I don't know how IFS can survive waiting to get to 14A. I would love to see the spreadsheet that shows this is possible. I think LBT has other plans that have not been announced yet.
 
18A is not a flop. The 18A PDK flopped for external use, different thing. From what I am told 18A yield is good.

If 14A does not yield Intel will be fabless. Hopefully Lip-BU put a hold on HNA-EUV to reduce risk.

I still say Intel could do deals with Samsung, GlobalFoundries, etc... like they did with UMC. Intel could be the foundry's foundry to fill up their fabs.
Becoming fabless and supplying legacy nodes are both alright. It is good that Lip-Bu is intercepting further capital spending. If it was under PG, I don't know where he would lead Intel to.
 
Interesting tidbit from the story (source is "industry analysts"):
"However, according to some industry analysts, the 18A process is roughly equivalent to TSMC's so-called N3 manufacturing technology, which went into high-volume production in late 2022."

18A used Intel restrictive design rules to achieve parity with TSMC (and boost yields). Once you relax the design rules to a more industry standard, the performance advantage disappears. This means there is a new performance gap to overcome: The de-restriction gap between how Intel designs their x86 custom parts and how fabless houses design for a standard PDK.

My fear is that a slimmed down Intel won't have the resources to choose between custom and standard PDK. If they go all-in on standard PDK, they lose yield and performance on x86, with no assurance they will gain external customers. It must be agonizing to leave yield and performance on the table.
 
My fear is that a slimmed down Intel won't have the resources to choose between custom and standard PDK. If they go all-in on standard PDK, they lose yield and performance on x86, with no assurance they will gain external customers.

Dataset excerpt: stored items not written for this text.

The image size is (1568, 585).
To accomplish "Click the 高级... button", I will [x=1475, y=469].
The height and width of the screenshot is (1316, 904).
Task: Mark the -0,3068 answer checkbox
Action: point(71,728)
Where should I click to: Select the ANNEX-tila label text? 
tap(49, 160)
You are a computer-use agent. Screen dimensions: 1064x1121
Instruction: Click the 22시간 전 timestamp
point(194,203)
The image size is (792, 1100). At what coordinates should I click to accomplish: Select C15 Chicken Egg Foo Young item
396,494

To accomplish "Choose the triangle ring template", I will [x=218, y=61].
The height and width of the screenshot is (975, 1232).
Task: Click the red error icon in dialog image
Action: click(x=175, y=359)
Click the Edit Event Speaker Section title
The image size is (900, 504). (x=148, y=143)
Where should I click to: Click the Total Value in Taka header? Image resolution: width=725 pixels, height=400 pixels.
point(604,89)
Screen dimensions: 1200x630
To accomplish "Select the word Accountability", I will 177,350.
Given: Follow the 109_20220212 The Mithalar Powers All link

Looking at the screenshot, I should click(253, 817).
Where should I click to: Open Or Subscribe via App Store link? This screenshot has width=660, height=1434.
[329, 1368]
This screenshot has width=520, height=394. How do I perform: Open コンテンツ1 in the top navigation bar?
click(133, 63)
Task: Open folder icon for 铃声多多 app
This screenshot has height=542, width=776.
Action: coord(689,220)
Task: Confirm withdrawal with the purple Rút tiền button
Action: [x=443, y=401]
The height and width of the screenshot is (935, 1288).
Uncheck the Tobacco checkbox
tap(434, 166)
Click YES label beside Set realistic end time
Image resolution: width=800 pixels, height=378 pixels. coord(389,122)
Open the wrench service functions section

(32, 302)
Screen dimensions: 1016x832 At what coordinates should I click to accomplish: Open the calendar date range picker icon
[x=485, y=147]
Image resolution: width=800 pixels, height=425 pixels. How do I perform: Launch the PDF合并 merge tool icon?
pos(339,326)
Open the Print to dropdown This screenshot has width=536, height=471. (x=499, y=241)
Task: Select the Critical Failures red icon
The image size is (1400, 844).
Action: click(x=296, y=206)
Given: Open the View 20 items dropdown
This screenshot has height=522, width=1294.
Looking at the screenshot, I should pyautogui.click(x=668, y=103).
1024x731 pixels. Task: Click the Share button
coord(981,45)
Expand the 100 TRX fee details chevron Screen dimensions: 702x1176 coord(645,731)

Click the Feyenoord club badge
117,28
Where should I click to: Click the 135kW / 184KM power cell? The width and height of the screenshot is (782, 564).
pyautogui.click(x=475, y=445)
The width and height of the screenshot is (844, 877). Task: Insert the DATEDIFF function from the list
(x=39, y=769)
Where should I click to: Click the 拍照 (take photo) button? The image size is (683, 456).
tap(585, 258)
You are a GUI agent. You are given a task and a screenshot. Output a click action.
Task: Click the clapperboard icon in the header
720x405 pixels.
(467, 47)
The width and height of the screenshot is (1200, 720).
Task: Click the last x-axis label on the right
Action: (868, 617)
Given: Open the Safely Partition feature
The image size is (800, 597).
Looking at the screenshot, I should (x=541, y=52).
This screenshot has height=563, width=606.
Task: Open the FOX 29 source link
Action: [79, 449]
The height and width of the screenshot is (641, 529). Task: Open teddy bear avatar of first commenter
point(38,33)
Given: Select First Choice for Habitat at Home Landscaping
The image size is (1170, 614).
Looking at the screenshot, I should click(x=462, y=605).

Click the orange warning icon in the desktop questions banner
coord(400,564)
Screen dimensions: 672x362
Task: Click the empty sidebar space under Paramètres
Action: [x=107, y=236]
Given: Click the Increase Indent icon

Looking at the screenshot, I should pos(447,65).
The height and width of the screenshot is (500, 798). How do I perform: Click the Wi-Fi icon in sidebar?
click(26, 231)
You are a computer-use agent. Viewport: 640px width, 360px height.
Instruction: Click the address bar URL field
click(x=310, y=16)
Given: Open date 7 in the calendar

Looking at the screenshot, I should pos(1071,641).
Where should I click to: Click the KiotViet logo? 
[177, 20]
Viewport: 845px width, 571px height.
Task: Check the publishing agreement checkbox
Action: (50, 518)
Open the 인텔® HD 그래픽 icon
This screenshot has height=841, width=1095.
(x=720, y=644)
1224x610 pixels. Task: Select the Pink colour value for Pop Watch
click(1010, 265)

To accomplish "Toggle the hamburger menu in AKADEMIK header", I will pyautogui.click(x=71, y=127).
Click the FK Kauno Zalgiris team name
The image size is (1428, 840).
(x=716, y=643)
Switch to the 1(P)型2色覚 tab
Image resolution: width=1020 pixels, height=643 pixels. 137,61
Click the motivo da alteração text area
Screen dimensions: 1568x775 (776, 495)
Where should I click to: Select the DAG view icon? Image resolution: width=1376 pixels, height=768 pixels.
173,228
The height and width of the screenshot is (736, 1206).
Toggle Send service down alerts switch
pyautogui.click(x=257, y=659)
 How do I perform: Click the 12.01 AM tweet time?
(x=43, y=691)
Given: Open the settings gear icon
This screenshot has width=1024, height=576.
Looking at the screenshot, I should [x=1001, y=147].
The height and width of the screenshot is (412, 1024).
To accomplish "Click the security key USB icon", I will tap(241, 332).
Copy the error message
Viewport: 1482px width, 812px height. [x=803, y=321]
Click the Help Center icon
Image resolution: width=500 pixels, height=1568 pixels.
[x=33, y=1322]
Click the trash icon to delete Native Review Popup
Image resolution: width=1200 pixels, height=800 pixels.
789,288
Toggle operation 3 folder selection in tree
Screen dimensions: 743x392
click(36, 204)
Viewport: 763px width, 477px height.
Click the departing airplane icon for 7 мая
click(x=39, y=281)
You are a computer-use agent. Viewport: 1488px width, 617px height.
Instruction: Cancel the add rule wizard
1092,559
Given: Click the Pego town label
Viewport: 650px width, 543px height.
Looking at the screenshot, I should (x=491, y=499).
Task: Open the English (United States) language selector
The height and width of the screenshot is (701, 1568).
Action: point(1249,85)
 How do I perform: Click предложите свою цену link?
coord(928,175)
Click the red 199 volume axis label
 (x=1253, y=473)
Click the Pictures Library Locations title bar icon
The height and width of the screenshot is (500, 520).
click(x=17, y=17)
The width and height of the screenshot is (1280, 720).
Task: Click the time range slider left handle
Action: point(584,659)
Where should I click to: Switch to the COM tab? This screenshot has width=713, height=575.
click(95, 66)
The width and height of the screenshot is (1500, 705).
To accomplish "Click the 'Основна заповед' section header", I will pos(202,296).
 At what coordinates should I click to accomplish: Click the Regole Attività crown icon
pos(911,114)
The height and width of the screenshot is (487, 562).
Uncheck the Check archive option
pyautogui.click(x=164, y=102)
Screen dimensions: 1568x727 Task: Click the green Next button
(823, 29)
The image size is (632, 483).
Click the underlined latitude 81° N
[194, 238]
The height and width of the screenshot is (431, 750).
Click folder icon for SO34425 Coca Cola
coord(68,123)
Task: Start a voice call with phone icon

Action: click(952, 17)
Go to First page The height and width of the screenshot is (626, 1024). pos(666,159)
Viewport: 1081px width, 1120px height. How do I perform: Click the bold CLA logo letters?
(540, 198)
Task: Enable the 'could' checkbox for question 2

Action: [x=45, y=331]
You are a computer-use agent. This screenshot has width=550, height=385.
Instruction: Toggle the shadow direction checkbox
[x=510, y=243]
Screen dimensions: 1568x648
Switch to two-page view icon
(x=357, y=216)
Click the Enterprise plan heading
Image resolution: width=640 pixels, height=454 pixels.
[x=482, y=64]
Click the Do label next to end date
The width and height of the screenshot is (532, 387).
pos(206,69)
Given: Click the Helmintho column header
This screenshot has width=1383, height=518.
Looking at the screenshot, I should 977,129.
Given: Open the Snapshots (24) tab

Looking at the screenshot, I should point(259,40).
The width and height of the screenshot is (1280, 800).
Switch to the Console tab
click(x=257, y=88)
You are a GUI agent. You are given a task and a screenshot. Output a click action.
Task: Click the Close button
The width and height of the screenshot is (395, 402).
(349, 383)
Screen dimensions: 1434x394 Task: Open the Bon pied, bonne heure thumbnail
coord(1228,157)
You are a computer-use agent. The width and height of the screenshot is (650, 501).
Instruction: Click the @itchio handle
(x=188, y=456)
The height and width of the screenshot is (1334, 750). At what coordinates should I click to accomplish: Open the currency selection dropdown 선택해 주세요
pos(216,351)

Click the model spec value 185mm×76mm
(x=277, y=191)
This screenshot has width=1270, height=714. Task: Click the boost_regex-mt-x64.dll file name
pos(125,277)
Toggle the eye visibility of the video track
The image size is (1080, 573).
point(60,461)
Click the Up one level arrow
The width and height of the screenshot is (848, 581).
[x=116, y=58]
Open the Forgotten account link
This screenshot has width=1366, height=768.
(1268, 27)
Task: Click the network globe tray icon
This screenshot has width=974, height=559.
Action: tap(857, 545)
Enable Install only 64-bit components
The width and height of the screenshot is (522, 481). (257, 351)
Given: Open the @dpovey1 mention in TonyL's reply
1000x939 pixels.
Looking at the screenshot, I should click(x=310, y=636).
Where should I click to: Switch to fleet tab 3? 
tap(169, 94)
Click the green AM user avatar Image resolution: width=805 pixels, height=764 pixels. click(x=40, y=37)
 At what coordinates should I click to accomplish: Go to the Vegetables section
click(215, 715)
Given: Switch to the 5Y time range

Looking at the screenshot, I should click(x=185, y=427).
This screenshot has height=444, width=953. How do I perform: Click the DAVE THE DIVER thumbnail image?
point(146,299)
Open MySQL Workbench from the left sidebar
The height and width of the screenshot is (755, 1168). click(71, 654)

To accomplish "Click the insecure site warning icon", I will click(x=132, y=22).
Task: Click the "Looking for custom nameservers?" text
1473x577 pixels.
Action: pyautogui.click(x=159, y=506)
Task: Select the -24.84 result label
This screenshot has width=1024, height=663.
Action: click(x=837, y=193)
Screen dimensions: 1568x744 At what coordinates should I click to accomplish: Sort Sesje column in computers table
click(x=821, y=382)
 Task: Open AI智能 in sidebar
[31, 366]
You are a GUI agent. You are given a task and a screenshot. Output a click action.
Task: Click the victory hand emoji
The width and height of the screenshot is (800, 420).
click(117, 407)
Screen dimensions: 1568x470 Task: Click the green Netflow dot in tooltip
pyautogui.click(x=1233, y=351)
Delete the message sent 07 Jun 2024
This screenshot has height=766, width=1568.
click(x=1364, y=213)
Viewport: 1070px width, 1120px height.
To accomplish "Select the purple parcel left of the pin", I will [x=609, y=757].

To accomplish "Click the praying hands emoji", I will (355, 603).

It must be agonizing to leave yield and performance on the table.
I wonder about this. AMD is producing very competitive (many would say winning) x86 products using TSMC PDKs. So there certainly is proof it can be done. And Intel has products using TSMC so they know what it takes and what can be achieved.

It is very likely that Intel is presently facing the scary decision to go all in on industry standard PDK. They likely don't have enough staff to fully develop the industry standard PDKs (with associated tools support/vetting, etc) while still fully supporting their internal kits and flows. And the staffing levels are going down with the cuts. (Though maybe they will reassign some smart folks from other groups.) If LBT can get Intel through this massive sea-change decision, history may consider him successful at Intel even if it comes too late to completely save the firm.

Exciting times indeed, in every sense of the word.